Пусть не подумает читатель, что я хочу веру в Бога навязывать кому-либо насильно, и того паче, возложить на себя обязанности священника, исповедника или духовника. Никогда не забывая о бессмертии души и о Царствии Божием, я долго жил в советском атеистическом обществе, грешил, может быть, больше других, нарушал христианские обеты и заповеди, но при этом всегда старался трудиться честно, приносить людям пользу, а главное, не предавать их. Потому, вознося постоянную тихую молитву ко Господу, стараясь по мере сил искупить свою перед Ним вину, не могу я оставаться равнодушным, видя кликушествующих, обратившихся из Савлов в Павлов деятелей культуры и правого, и левого толка. Едва научившись осенять себя крестным знамением или правильно подходить к причастию, они быстренько сменили партбилеты, замашки липовых диссидентов или командный стиль политуправленцев на толстые церковные свечи, места в президиумах церковных соборов, стали произносить телевизионные религиозные проповеди, вызывая протесты и отторжение чутких слушателей. Неужели не понимает скульптурный цеховщик Церетели, насадивший нелепый зверинец рядом со святая святых – стенами Московского Кремля и Могилой Неизвестного Солдата, что, появляясь вместе со своими земными покровителями на праздничных богослужениях, усугубляет он атеистическое отношение к священной памяти предков и попирает основные законы русской культуры? Подобные безнравственные поступки не удивляют меня, ибо первопричину их я имел несчастие лицезреть с самого начала пресловутой горбачевской «перестройки».
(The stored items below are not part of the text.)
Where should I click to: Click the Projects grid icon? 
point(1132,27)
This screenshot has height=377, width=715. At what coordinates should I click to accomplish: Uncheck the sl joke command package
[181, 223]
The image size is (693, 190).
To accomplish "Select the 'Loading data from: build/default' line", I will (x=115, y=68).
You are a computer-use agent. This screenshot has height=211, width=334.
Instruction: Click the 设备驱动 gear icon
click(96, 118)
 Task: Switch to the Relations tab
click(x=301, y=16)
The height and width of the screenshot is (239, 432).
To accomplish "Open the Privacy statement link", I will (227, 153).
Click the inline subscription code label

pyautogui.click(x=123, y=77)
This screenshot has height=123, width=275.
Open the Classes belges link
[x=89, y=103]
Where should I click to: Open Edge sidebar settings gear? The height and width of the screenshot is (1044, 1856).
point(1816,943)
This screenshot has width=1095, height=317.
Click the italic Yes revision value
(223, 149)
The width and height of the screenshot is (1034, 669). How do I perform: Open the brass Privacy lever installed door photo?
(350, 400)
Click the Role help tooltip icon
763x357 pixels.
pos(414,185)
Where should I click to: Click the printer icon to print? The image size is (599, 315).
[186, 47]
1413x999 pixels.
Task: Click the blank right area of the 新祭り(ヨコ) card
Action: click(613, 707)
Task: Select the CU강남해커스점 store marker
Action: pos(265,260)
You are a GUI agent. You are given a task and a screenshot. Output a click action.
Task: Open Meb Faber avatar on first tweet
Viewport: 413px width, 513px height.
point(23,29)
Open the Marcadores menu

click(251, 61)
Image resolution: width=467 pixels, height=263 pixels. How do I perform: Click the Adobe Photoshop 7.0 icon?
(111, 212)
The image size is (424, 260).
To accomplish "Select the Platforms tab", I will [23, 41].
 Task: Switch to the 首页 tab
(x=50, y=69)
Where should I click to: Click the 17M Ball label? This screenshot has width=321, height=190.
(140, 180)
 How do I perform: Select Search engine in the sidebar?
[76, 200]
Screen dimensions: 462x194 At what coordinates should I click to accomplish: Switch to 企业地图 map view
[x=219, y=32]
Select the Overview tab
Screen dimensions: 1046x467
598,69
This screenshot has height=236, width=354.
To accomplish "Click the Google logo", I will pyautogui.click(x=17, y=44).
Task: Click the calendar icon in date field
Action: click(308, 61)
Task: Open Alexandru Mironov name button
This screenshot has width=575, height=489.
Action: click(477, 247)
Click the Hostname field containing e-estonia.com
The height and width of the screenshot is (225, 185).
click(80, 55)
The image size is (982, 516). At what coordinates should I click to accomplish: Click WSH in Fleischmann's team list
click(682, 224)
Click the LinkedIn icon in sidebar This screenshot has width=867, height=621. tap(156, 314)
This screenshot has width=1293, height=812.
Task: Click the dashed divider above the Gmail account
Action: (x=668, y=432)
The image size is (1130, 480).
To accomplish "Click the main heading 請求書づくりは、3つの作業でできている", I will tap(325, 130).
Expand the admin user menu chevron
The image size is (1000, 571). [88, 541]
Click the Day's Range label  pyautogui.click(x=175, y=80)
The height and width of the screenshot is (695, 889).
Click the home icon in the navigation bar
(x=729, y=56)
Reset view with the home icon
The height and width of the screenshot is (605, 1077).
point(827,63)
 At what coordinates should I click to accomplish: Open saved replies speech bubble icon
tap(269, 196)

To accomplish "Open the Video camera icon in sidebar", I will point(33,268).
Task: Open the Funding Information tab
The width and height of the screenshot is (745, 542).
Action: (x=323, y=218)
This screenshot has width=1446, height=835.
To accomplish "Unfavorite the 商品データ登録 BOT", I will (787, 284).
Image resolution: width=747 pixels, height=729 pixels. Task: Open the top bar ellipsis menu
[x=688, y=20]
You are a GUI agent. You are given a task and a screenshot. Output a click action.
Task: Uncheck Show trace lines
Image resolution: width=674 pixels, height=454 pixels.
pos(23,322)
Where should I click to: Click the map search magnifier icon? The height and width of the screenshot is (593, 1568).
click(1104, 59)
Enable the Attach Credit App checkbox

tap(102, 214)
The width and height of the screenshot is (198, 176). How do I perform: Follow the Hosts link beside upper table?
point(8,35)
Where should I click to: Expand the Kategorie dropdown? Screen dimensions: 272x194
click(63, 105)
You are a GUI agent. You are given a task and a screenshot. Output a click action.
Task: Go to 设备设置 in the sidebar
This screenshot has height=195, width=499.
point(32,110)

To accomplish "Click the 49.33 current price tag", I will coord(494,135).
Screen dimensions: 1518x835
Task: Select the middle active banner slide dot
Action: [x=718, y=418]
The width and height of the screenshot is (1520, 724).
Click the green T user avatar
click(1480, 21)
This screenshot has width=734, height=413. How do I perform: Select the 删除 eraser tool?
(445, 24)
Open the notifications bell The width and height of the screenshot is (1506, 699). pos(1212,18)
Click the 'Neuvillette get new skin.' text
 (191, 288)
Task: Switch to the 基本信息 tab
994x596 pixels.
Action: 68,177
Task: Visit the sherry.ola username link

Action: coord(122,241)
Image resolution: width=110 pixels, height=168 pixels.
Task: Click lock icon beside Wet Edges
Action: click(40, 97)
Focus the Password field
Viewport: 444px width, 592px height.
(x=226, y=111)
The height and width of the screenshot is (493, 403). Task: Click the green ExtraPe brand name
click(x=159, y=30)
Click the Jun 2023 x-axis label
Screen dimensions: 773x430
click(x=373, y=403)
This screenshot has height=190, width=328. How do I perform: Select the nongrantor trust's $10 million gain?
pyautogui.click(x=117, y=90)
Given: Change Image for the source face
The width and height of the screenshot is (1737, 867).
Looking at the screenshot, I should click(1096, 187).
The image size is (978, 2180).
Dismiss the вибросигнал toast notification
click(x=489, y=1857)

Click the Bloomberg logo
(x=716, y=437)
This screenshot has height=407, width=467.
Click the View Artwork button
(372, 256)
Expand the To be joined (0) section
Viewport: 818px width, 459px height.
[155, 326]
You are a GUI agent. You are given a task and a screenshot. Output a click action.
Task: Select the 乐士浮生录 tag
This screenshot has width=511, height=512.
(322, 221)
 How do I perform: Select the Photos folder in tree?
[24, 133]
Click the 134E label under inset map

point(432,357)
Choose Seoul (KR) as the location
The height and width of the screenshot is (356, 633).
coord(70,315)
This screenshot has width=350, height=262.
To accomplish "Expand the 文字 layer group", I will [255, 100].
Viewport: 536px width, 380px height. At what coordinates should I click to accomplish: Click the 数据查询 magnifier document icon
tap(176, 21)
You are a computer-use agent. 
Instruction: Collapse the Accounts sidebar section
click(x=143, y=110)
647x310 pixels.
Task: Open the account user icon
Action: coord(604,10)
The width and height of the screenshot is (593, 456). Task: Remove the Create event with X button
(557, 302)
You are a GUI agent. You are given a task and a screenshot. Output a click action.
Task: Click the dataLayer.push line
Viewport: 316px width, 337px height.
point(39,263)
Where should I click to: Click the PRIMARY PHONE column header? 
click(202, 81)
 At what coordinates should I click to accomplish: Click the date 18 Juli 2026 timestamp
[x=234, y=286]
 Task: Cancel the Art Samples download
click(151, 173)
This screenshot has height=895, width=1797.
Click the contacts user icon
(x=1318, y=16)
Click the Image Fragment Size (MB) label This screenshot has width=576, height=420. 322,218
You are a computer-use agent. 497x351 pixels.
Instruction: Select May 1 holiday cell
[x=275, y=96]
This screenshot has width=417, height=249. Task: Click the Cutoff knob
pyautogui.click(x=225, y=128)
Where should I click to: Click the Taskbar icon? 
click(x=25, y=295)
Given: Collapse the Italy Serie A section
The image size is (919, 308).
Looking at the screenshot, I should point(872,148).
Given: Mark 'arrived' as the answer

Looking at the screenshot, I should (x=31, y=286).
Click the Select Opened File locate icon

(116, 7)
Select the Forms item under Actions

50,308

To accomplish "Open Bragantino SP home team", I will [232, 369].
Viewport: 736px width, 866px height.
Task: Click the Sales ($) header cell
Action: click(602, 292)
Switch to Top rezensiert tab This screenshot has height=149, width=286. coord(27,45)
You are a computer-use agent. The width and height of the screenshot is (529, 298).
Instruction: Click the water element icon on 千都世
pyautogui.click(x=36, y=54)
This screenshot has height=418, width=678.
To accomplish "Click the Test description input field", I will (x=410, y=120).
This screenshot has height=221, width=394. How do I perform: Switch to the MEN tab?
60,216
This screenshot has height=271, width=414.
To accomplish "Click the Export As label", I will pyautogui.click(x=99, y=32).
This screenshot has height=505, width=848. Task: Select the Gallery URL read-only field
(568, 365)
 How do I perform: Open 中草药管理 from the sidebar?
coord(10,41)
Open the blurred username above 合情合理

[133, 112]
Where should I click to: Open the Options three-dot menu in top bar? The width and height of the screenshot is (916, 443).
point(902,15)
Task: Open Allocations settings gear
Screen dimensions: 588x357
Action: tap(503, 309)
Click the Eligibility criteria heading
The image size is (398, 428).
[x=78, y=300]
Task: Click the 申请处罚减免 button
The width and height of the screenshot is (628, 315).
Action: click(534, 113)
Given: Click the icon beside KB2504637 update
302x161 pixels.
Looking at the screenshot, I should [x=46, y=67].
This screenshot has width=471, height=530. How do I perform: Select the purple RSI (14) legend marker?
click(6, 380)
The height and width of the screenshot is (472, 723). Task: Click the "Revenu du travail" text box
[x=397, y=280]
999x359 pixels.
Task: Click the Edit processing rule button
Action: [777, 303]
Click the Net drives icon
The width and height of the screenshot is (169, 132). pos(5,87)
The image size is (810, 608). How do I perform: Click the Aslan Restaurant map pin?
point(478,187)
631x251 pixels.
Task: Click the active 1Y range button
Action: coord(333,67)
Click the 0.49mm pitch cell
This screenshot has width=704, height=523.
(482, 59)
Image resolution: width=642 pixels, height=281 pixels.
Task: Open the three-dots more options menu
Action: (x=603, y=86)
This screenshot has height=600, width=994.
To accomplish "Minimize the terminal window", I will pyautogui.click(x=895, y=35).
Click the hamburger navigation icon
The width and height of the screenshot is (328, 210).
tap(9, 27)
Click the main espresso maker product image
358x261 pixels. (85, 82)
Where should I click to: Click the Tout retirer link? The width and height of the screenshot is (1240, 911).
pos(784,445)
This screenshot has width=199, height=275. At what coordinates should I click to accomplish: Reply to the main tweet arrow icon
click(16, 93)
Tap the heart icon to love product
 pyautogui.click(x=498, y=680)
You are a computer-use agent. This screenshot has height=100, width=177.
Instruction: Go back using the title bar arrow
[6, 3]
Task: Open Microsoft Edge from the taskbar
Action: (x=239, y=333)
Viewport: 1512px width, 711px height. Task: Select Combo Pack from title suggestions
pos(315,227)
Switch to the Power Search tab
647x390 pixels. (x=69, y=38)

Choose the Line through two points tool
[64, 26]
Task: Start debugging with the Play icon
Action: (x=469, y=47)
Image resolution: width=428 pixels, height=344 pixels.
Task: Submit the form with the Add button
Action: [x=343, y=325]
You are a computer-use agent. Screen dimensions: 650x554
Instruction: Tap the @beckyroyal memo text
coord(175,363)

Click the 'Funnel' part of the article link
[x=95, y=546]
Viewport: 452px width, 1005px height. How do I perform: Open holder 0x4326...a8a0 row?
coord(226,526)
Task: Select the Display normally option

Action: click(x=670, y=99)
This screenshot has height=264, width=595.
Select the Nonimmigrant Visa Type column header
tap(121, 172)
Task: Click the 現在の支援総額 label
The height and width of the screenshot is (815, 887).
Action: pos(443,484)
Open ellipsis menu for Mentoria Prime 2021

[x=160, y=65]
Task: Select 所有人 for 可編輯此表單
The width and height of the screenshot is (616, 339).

Мне, вместе со многими деятелями культуры, нелегко жилось и работалось как в кратковременный период, отнюдь не по праву окрещенный «оттепелью», так и в эпоху застоя. Хотя оговорюсь сразу, что не разделял я солидарность «продвинутой» части современников с рейгановскими лозунгами и навешенным им на СССР ярлыком «империи зла», ибо хорошо знал корни генетической ненависти многих западных держав к нашему Отечеству. Не состоял я в партии, не разделял всеобщего преклонения перед кумиром и идолом оболваненной страны – палачом русского народа Лениным. В отличие от многих художников, актеров, писателей и музыкантов, ходивших вроде бы в «неблагонадежных», однако получавших высшие награды от ненавистных большевиков и проводивших немалое время в загранкомандировках, я добрую четверть века дальше Пскова и Новгорода, или, на крайний случай, Ташкента и мечтать не мог выехать. Теперь знаю, что ведомство, помещавшееся в «десятом подъезде» дома на Старой площади, где правили бал будущие агенты американского влияния во главе с «ярославским иудой» А. Н. Яковлевым, числило меня в списках с грифом «держать и не пущать» за потомственную приверженность к прочным устоям русского лада и нежелание кадить их любимым коминтерновским божкам. Нужно отдать должное собачьему чутью агитпроповцев: последние два десятилетия подтвердили нашу взаимную несовместимость. Зато те, кого они прикармливали, верные их слуги и карманные протестующие, с готовностью стали под предательские знамена и бросились пополнять зондеркоманды по уничтожению великой державы.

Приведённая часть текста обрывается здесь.